[Dataset items]
○ ○ ○ ○
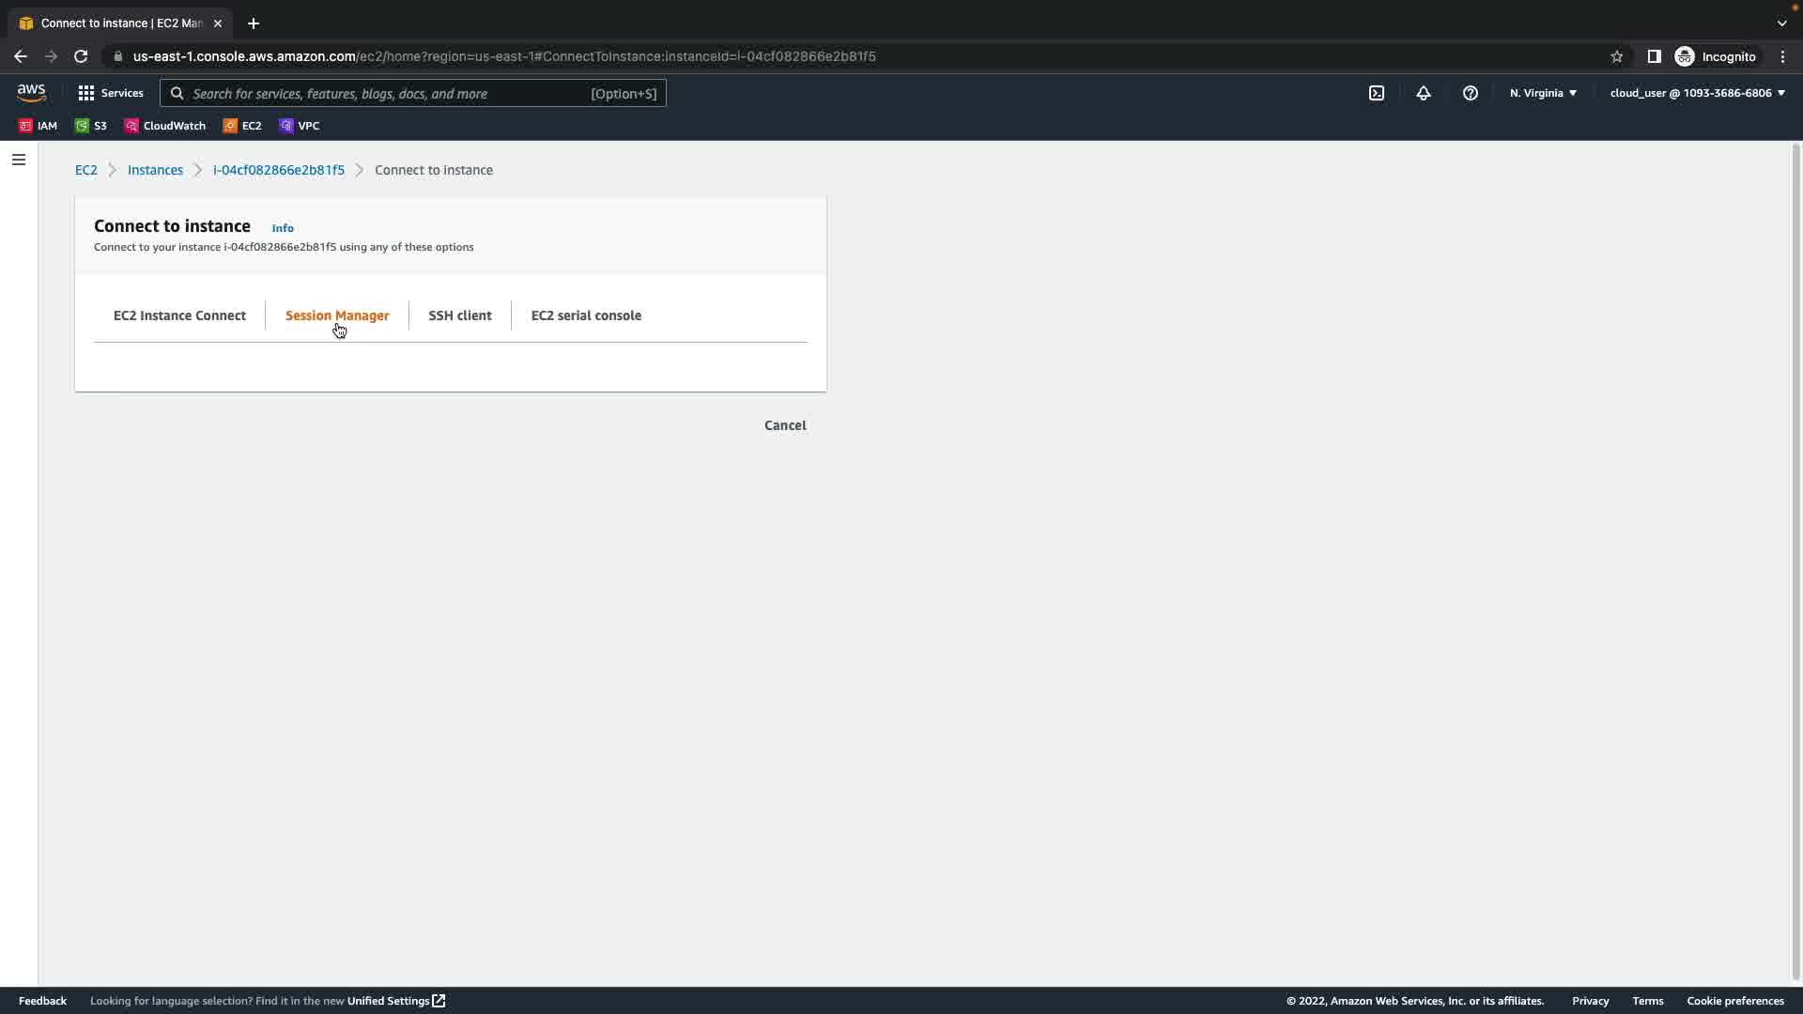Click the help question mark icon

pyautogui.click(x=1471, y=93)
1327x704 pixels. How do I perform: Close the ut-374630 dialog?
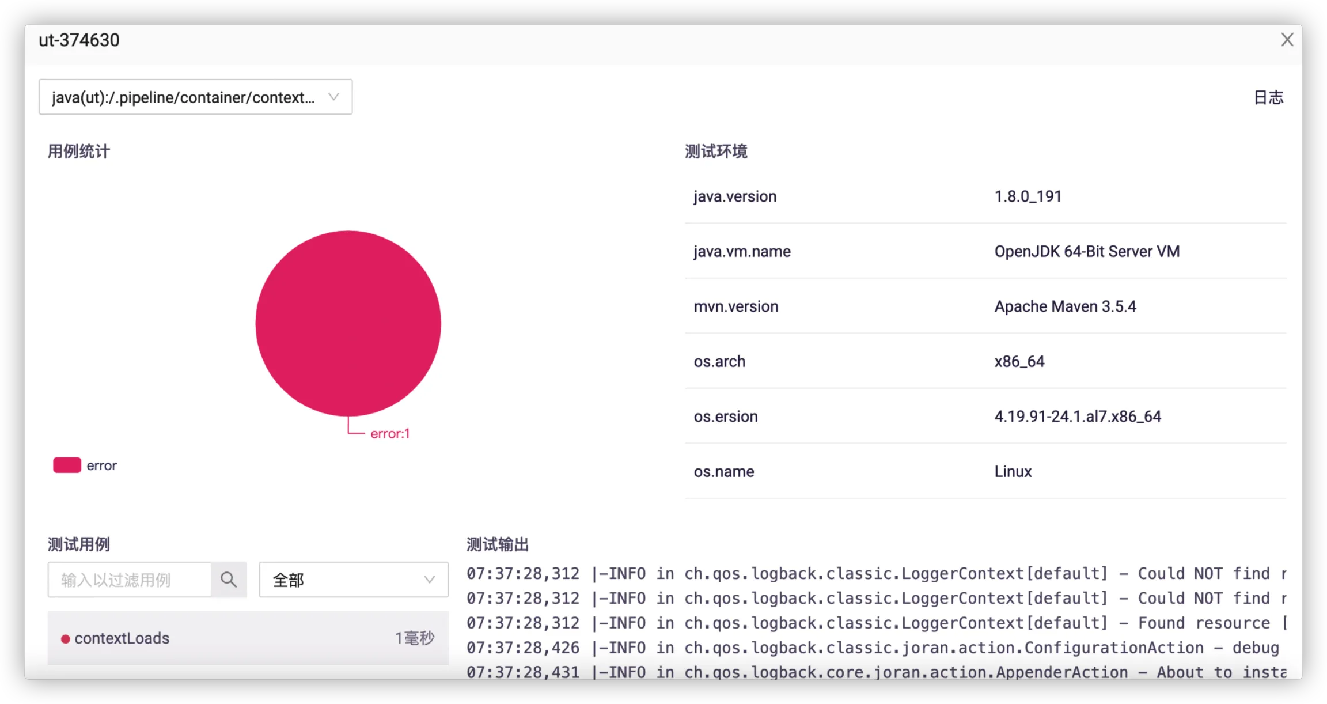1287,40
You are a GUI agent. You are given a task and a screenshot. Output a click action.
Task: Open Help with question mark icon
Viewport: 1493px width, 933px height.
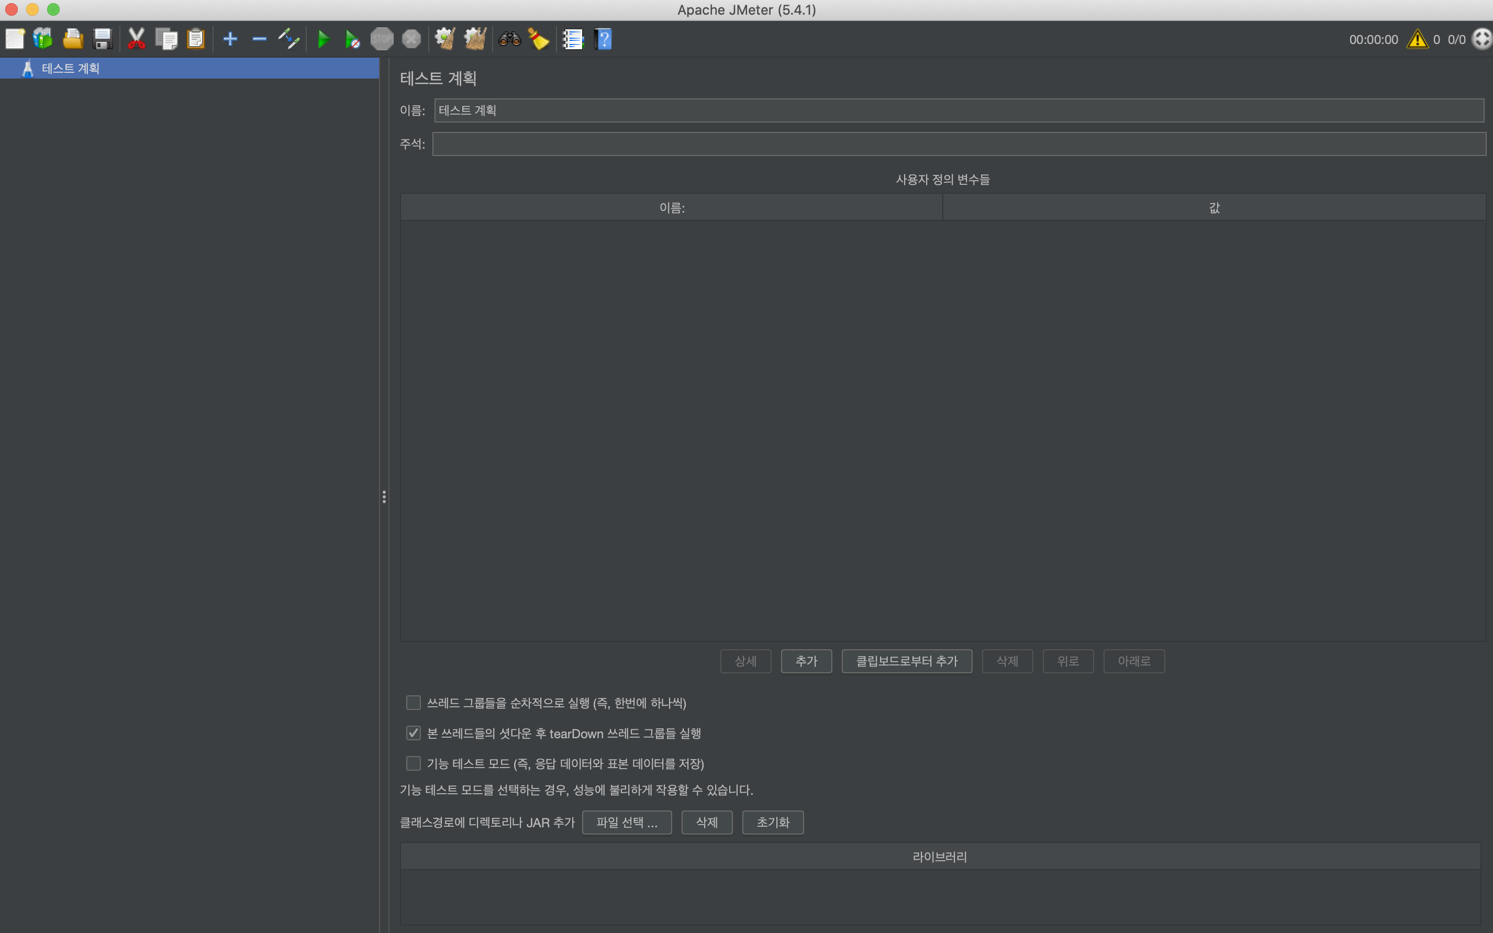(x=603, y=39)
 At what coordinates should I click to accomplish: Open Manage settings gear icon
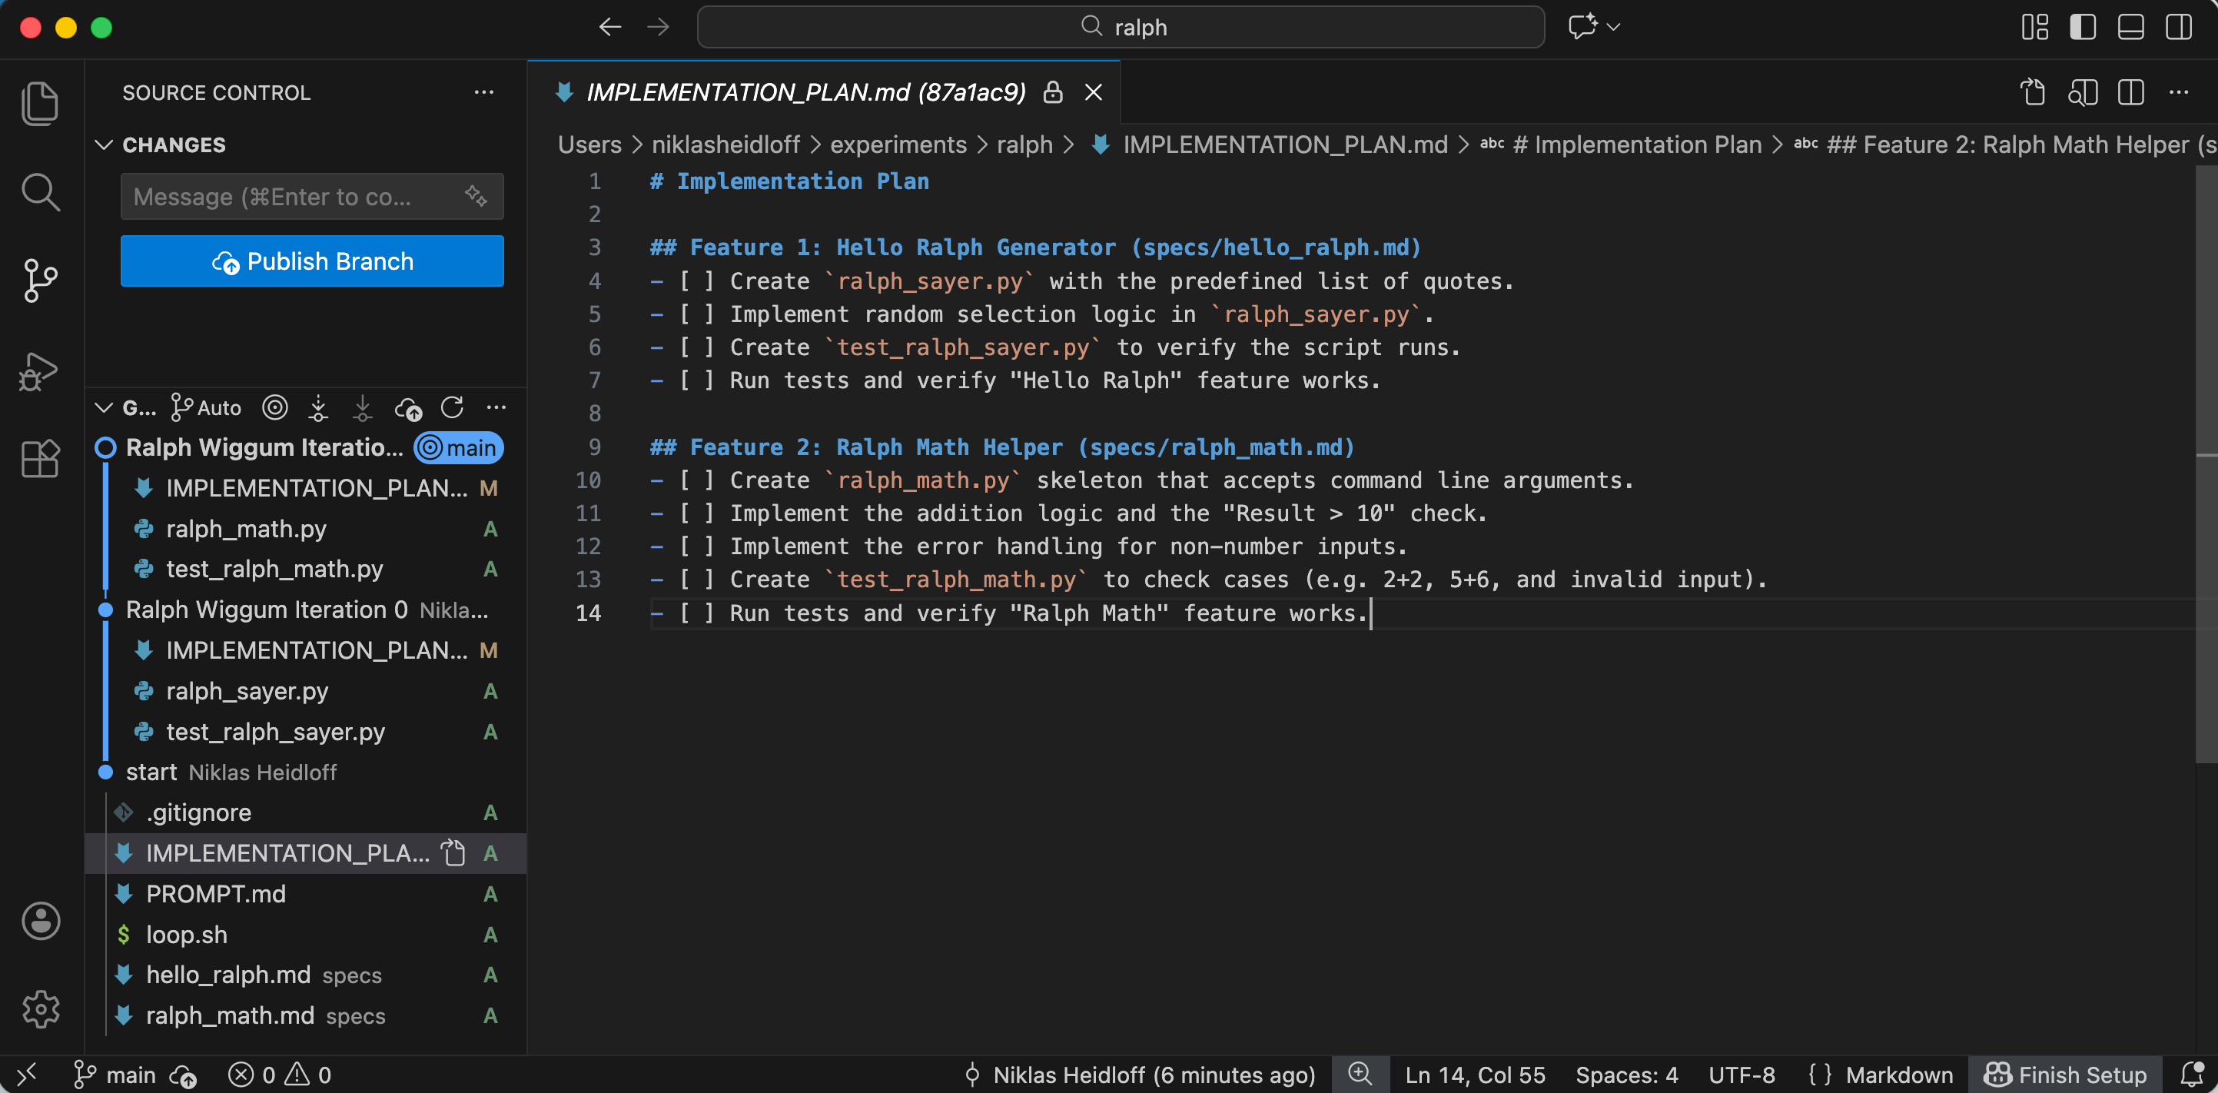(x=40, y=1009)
○ ○ ○ ○
> TASK PROMPT: Please copy exactly, and only, the lines from the one that contains "At what coordinates" through the last line of the data above, omitting all pictures.

> REPLY:
 At what coordinates should I click to accomplish: Open Manage settings gear icon
(x=40, y=1009)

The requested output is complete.